60 gündür ortada görünmeyen dosya ise haberin çıktığı Cuma günü Adalet Bakanlığı'na ulaştı. Bakan Şahin, bu durumu geçen Pazar günü açıkladı ve dosyanın geliş saatini ve dakikasını vererek şunları söyledi: "Deniz Feneri diye nitelenen Almanya'da bitmiş veya şu anda yeniden başlatılmış bir soruşturma ile ilgili geçtiğimiz Cuma günü 11.15 civarında Türkiye'nin Almanya Büyükelçiliğinden bize bir evrak geldi, Adalet Bakanlığı'na. Bakanlığımız, ilgili genel müdürlüğümüz evrakları inceliyor. Tabii tercüme edecek. Ama önümüzdeki hafta zannediyorum ki ne talep ettiklerini önümüze getirirler." Bunun üzerine 60 gündür Türkiye'ye ulaşmayan dosyanın, haberin çıktığı günün dikkat çektiği yorumları yapıldı. Ancak Bakan Şahin, önceki gün, bu açıklamasında bir hata yaptığını belirterek dosyanın Almanya'nın Türkiye Büyükelçiliği tarafından verildiğini söyledi.
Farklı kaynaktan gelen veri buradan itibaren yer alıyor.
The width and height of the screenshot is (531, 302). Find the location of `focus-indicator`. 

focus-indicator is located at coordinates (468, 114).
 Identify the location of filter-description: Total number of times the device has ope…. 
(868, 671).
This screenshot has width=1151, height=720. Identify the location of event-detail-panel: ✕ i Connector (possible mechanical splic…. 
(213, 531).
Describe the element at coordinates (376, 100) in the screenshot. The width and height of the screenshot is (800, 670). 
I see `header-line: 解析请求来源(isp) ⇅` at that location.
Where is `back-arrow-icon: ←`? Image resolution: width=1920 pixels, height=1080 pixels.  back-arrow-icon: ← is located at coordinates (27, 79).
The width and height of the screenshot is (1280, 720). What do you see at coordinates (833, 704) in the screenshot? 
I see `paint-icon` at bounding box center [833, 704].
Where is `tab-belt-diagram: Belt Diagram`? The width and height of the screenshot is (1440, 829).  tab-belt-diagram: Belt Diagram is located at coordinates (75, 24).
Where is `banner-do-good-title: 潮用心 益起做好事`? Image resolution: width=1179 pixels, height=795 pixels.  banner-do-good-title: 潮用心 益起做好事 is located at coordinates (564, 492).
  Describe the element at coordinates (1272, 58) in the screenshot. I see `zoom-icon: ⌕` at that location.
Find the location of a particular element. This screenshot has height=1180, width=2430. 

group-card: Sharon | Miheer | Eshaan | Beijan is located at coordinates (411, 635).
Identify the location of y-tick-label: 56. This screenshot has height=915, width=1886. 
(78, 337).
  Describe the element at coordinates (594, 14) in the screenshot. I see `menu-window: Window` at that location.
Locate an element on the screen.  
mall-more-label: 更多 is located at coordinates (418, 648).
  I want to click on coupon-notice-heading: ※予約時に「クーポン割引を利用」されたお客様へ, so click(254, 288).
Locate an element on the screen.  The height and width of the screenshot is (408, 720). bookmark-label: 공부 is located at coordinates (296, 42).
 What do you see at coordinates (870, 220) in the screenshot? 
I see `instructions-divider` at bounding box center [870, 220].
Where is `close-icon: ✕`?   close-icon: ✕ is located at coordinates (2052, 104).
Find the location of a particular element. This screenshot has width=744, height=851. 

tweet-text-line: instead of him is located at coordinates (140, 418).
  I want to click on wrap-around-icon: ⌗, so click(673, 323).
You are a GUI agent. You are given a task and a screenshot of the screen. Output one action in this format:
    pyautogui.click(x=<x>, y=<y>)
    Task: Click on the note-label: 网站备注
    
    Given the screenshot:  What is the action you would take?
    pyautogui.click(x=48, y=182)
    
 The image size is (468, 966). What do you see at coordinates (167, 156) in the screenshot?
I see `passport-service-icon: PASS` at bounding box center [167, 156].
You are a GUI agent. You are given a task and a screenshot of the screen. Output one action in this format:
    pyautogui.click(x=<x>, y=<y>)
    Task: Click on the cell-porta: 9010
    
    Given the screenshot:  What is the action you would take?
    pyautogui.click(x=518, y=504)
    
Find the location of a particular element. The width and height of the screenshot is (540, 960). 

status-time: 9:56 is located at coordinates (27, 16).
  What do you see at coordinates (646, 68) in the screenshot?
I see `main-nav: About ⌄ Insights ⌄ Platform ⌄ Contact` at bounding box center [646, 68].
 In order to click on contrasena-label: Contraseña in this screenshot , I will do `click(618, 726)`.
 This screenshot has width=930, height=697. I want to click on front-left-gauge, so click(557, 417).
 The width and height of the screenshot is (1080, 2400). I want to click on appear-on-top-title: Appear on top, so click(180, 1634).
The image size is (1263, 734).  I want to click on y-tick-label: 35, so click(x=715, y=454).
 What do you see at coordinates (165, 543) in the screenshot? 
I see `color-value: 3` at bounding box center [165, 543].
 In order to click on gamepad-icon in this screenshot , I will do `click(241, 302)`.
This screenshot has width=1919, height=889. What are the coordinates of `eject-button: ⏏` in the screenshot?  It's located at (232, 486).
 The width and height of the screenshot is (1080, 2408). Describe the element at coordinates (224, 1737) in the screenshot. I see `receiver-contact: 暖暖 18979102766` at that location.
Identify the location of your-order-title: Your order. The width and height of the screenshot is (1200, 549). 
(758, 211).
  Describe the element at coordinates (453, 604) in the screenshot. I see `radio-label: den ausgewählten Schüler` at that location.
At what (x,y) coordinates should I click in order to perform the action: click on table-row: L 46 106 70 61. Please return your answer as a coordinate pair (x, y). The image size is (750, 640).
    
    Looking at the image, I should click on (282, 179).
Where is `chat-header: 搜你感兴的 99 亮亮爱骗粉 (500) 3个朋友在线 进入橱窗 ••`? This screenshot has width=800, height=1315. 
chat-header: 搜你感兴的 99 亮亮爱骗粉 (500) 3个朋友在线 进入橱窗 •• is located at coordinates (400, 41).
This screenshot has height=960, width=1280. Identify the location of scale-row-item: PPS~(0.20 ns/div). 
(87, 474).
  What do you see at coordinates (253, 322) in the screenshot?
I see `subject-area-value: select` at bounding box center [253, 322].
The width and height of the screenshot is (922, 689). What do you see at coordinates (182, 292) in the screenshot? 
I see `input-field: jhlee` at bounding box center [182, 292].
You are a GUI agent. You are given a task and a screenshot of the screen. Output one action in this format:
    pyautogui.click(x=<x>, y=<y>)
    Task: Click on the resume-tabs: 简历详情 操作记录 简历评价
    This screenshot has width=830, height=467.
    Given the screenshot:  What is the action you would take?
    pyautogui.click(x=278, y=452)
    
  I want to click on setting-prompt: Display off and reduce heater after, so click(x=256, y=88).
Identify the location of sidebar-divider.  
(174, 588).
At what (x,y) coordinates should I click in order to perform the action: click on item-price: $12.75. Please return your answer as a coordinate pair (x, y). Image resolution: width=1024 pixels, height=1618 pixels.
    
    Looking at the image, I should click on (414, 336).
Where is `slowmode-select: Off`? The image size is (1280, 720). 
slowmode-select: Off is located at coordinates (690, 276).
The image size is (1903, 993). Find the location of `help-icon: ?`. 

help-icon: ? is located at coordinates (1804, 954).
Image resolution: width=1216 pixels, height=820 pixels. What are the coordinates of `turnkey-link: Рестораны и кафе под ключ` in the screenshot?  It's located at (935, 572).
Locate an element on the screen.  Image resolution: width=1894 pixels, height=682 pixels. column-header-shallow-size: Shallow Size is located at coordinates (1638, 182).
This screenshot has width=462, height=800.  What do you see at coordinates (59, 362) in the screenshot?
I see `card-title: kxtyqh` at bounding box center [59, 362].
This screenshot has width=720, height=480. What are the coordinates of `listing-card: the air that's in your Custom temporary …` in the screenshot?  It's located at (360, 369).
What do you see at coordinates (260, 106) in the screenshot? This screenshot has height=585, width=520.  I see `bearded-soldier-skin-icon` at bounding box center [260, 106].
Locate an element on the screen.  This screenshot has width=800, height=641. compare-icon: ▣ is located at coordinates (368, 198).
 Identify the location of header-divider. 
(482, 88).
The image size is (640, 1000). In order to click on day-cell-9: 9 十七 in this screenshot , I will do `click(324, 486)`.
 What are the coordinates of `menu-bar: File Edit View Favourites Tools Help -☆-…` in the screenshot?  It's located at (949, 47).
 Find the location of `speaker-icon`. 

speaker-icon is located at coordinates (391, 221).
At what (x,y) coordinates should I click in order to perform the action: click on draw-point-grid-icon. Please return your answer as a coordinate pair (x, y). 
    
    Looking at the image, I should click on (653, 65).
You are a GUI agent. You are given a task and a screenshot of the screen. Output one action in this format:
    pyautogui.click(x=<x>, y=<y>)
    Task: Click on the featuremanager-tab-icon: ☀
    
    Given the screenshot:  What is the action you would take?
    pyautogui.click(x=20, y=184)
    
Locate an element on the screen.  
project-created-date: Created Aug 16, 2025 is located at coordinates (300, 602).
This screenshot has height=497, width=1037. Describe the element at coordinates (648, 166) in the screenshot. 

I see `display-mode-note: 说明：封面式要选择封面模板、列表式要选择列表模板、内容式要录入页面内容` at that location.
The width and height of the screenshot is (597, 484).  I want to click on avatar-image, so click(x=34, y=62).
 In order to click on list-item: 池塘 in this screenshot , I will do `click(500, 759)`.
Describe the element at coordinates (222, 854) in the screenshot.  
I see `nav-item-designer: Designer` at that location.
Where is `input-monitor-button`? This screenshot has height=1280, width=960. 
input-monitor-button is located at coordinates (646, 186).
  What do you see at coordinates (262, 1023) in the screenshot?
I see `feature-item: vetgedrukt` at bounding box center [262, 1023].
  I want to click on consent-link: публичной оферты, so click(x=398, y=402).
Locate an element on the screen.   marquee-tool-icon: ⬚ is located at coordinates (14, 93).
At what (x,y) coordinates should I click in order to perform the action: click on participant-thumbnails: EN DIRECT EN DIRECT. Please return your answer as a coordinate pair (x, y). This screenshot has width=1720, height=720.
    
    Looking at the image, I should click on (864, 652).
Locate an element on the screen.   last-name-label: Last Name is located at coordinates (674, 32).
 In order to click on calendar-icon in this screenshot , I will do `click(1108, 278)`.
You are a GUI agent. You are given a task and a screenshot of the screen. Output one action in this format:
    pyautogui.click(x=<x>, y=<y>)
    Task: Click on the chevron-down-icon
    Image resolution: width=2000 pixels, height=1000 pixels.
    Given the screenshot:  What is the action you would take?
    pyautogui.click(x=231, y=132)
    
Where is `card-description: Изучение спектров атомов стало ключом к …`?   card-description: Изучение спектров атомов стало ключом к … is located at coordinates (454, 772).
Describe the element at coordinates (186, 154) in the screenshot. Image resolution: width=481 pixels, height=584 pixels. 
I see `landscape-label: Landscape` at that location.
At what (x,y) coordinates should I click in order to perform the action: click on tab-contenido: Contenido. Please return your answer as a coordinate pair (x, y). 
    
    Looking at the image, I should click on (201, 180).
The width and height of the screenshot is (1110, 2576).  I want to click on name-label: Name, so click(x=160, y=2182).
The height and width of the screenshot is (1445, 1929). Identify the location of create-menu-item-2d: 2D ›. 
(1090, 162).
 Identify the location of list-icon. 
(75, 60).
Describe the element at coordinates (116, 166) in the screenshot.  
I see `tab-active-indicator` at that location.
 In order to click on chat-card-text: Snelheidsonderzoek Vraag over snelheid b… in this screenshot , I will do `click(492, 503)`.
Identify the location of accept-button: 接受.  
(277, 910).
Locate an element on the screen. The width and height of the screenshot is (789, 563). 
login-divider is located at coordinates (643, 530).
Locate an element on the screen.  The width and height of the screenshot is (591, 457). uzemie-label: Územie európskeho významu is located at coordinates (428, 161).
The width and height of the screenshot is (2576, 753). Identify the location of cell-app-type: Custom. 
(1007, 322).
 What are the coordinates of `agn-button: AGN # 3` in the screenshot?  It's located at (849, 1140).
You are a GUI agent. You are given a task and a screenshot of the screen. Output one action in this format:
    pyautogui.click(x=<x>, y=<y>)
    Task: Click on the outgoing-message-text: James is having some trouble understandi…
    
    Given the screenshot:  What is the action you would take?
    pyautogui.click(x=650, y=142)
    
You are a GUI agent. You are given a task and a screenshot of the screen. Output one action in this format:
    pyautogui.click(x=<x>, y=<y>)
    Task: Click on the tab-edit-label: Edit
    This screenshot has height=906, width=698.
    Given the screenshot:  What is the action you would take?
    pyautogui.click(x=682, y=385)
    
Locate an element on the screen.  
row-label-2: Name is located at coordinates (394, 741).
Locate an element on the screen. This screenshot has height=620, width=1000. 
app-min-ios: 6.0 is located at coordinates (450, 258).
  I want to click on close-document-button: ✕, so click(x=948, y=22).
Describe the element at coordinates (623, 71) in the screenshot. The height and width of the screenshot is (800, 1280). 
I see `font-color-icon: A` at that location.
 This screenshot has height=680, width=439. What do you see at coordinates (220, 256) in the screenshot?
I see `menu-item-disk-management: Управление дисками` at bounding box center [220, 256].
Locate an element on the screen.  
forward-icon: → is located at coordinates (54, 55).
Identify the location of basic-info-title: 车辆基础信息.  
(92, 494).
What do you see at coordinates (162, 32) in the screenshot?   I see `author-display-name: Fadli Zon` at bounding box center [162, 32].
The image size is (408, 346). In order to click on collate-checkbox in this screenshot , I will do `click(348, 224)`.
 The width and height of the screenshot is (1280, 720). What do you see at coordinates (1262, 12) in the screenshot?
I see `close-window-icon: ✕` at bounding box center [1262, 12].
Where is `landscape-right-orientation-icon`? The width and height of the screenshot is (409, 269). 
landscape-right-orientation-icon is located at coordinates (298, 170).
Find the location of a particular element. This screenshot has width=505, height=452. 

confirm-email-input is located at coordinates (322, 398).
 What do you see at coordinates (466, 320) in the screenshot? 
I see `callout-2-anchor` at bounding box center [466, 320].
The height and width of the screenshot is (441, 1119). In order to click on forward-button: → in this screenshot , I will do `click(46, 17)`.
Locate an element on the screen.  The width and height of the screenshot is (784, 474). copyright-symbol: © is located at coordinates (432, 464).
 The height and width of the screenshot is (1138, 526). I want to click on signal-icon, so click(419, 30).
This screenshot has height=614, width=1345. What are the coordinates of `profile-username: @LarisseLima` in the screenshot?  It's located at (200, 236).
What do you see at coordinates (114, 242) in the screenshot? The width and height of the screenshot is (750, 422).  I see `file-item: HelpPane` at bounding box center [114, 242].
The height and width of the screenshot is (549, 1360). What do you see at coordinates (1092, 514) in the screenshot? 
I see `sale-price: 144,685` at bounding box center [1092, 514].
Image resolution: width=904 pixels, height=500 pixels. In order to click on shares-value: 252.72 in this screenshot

Bakan Şahin'in bu açıklamasına ilişkin düzeltme bununla bitmedi. Şahin dünkü bazı gazetelerde yayınlanan demecinde dosyanın tercüme edileceğini tekrarladı. Ancak Alman Savcılık Sözcüsü Müller-Scheu, dosyanın Türkçe tercüme ile gönderildiği açıklayınca bu defa dosyanın tercüme edileceği açıklamasını geri almak zorunda kaldı. Şahin dün gazetecilerin soruları üzerine, şunları söyledi:
"Şu anda dosya değerlendiriliyor. Eğer bir eksiklik varsa karşı tarafa bildirilir, yoksa Ankara Cumhuriyet Başsavcılığına gönderilir. Biz Adalet Bakanlığı olarak içeriğiyle ilgilenmiyoruz. Bizim görev alanımız değil. Cuma günü gelen dosyanın hem Almancası var hem Türkçesi var. Cuma günü bana geldiğinde arkadaşlarımız içeriğiyle ilgili bana bilgi vermemişlerdi. Dün bilgi aldım ayrıca bu dosyanın Türkçesini de göndermişler. Arkadaşlarımız anlaşma bağlamında bir eksik olup olmadığını inceliyorlar." Şahin, konuyla Cumhuriyet Savcılıklarının ilgeleneceğini de hatırlattı.